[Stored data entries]
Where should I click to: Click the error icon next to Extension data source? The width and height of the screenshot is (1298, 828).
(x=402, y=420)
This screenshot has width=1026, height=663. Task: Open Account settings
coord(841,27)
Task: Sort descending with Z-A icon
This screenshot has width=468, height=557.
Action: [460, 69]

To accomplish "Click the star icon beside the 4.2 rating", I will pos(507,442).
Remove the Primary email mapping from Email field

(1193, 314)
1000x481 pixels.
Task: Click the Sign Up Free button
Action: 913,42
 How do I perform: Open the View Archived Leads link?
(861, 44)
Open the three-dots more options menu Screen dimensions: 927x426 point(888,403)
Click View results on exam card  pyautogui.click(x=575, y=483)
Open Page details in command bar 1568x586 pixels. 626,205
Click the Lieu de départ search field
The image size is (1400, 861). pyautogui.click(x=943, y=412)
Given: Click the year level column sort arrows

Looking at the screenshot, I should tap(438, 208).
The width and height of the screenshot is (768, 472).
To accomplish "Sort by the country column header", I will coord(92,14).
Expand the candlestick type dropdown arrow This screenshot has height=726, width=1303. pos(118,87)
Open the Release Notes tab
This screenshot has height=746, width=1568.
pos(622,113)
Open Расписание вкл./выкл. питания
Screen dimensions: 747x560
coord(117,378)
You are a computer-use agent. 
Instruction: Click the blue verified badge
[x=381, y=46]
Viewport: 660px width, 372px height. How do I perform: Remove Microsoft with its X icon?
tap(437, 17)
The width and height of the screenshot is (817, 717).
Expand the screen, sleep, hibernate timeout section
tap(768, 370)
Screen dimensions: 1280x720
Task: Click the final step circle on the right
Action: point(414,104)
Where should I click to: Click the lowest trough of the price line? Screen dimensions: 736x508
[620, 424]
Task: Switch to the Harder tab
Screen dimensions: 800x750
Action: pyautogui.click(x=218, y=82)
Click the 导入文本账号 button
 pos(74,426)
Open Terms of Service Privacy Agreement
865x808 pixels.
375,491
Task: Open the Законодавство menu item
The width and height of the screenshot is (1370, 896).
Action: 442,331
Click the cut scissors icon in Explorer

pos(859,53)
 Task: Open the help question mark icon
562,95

DESCRIPTION OF THE TASK: Print each entry above word for word, leaving none out.

SOLUTION FOR THIS PROBLEM:
Where should I click to: Click the error icon next to Extension data source? The width and height of the screenshot is (1298, 828).
(x=402, y=420)
This screenshot has width=1026, height=663. Task: Open Account settings
coord(841,27)
Task: Sort descending with Z-A icon
This screenshot has width=468, height=557.
Action: [460, 69]

To accomplish "Click the star icon beside the 4.2 rating", I will pos(507,442).
Remove the Primary email mapping from Email field

(1193, 314)
1000x481 pixels.
Task: Click the Sign Up Free button
Action: 913,42
 How do I perform: Open the View Archived Leads link?
(861, 44)
Open the three-dots more options menu Screen dimensions: 927x426 point(888,403)
Click View results on exam card  pyautogui.click(x=575, y=483)
Open Page details in command bar 1568x586 pixels. 626,205
Click the Lieu de départ search field
The image size is (1400, 861). pyautogui.click(x=943, y=412)
Given: Click the year level column sort arrows

Looking at the screenshot, I should tap(438, 208).
The width and height of the screenshot is (768, 472).
To accomplish "Sort by the country column header", I will coord(92,14).
Expand the candlestick type dropdown arrow This screenshot has height=726, width=1303. pos(118,87)
Open the Release Notes tab
This screenshot has height=746, width=1568.
pos(622,113)
Open Расписание вкл./выкл. питания
Screen dimensions: 747x560
coord(117,378)
You are a computer-use agent. 
Instruction: Click the blue verified badge
[x=381, y=46]
Viewport: 660px width, 372px height. How do I perform: Remove Microsoft with its X icon?
tap(437, 17)
The width and height of the screenshot is (817, 717).
Expand the screen, sleep, hibernate timeout section
tap(768, 370)
Screen dimensions: 1280x720
Task: Click the final step circle on the right
Action: point(414,104)
Where should I click to: Click the lowest trough of the price line? Screen dimensions: 736x508
[620, 424]
Task: Switch to the Harder tab
Screen dimensions: 800x750
Action: pyautogui.click(x=218, y=82)
Click the 导入文本账号 button
 pos(74,426)
Open Terms of Service Privacy Agreement
865x808 pixels.
375,491
Task: Open the Законодавство menu item
The width and height of the screenshot is (1370, 896).
Action: 442,331
Click the cut scissors icon in Explorer

pos(859,53)
 Task: Open the help question mark icon
562,95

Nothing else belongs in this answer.